Skateboarding's initially close ties to surf culture is revealed in its now largely retired alias, “sidewalk surfing.” Surfing was and continues to be popularly understood as a benign subcultural pastime. As Rayner Banham explains in his Los Angeles: The Architecture of Four Ecologies, surfing may be understood as one of a particularly Californian brand of “private and harmless gratifications.”1 Surfing's perceived innocuousness is partly the result of a tacit understanding that any danger surfing poses—such as drowning, impalation on coral reefs, shark attacks—will only ever be suffered by the surfer. Surfing also works perfectly within the foundational myths that helped the initial waves of massive immigration to California: the cults of the body, health, and sun. According to these myths, the same climate conditions that bred “taller, broader-shouldered, thicker chested” college girls would have comparable effects on surfer boys.2

Through the mainstream success enjoyed by films such as John Milius's cult classic, Big Wednesday (1978), and musicians such as Dick Dale, Jan and Dean, and the Beach Boys,3 the image of the surfer boy projected itself everywhere, producing enduring images of sunny southern California and exporting the surfer identity to be freely taken on even in places which had no access to waves.

SUPPLIED RECORDS –
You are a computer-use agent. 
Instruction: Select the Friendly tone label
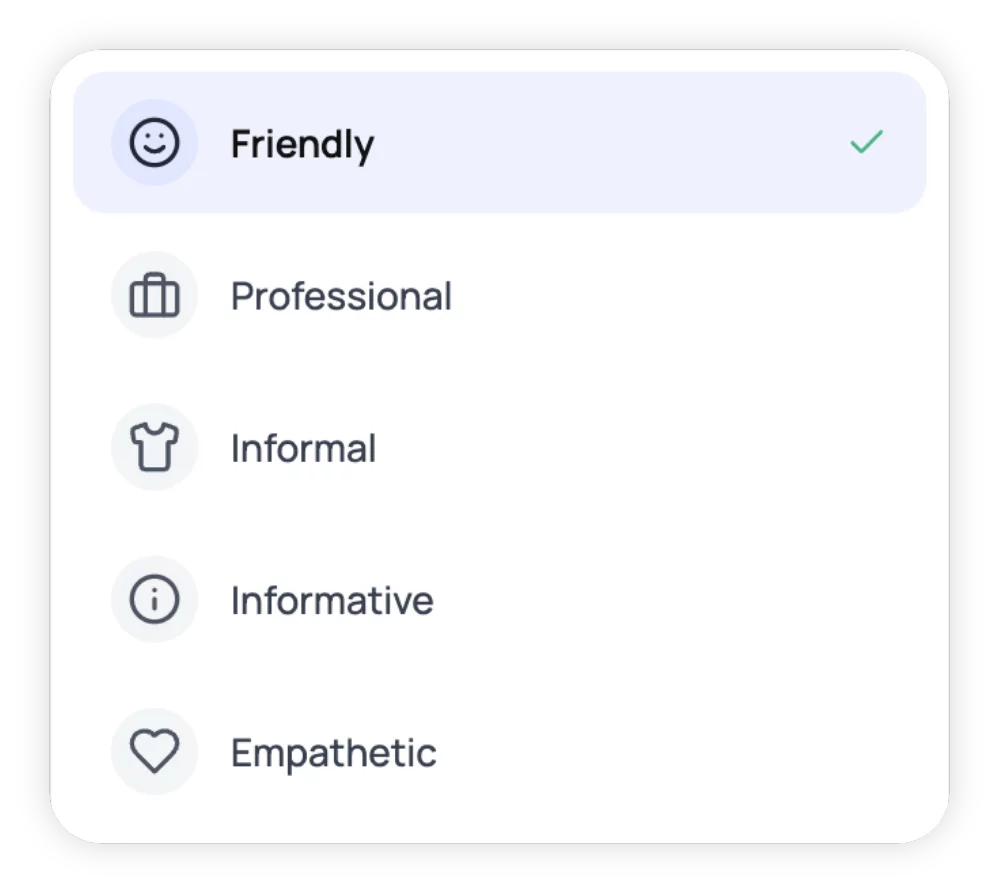pos(302,144)
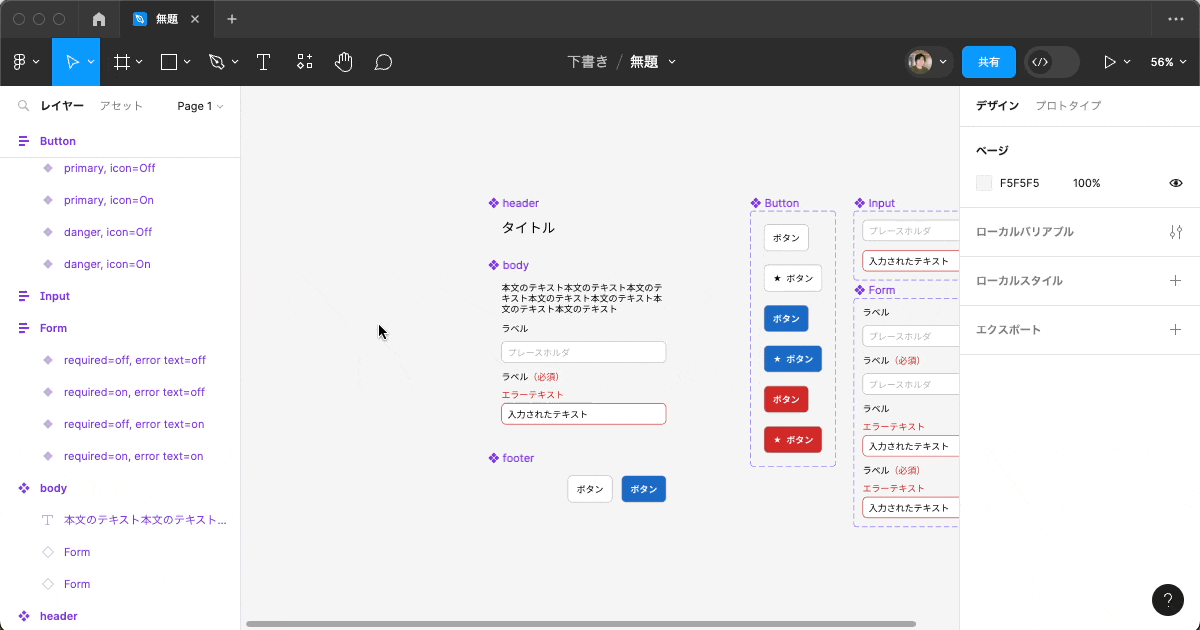Open the file name dropdown chevron
The image size is (1200, 630).
(x=672, y=62)
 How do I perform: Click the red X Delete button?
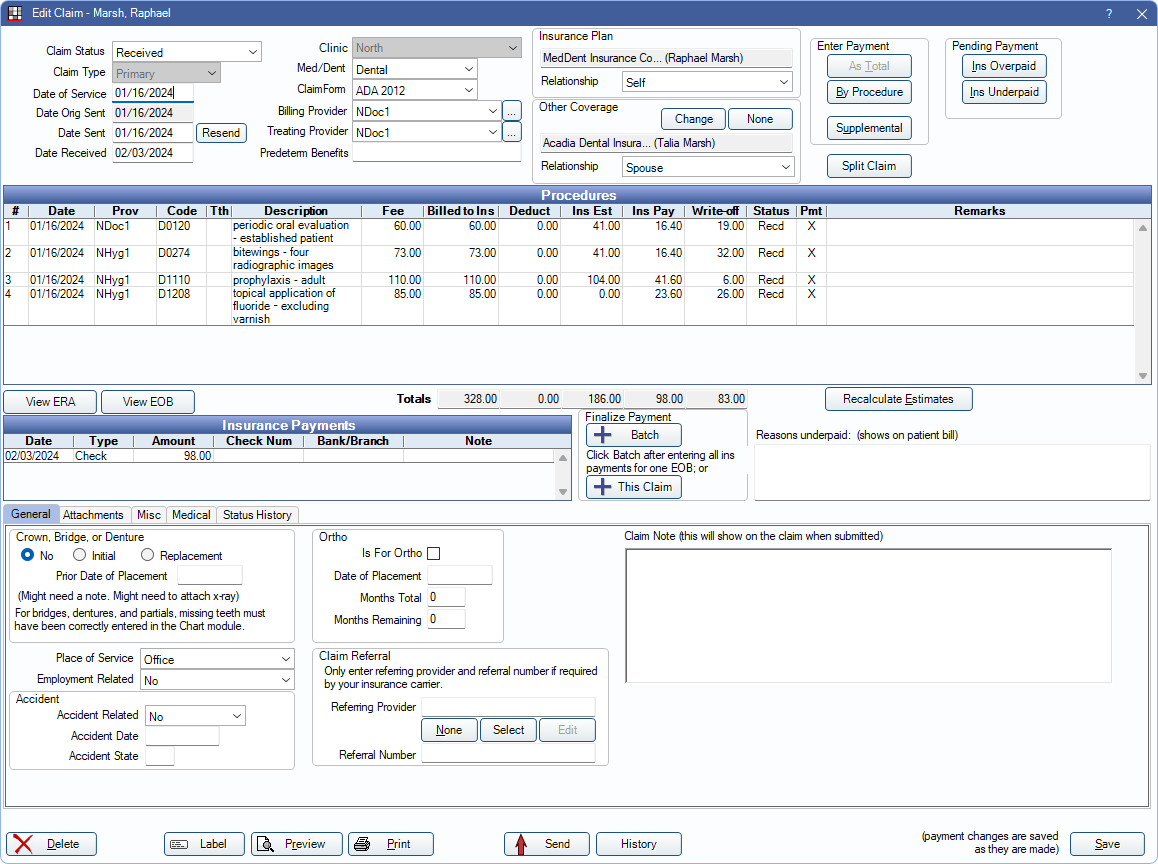click(51, 844)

PROBLEM TO WORK ON – Copy the passage on skateboarding and surf culture word for word. Start at the words "Through the mainstream" and end after the words "access to waves.".

REPLY TO THE EXERCISE –
Through the mainstream success enjoyed by films such as John Milius's cult classic, Big Wednesday (1978), and musicians such as Dick Dale, Jan and Dean, and the Beach Boys,3 the image of the surfer boy projected itself everywhere, producing enduring images of sunny southern California and exporting the surfer identity to be freely taken on even in places which had no access to waves.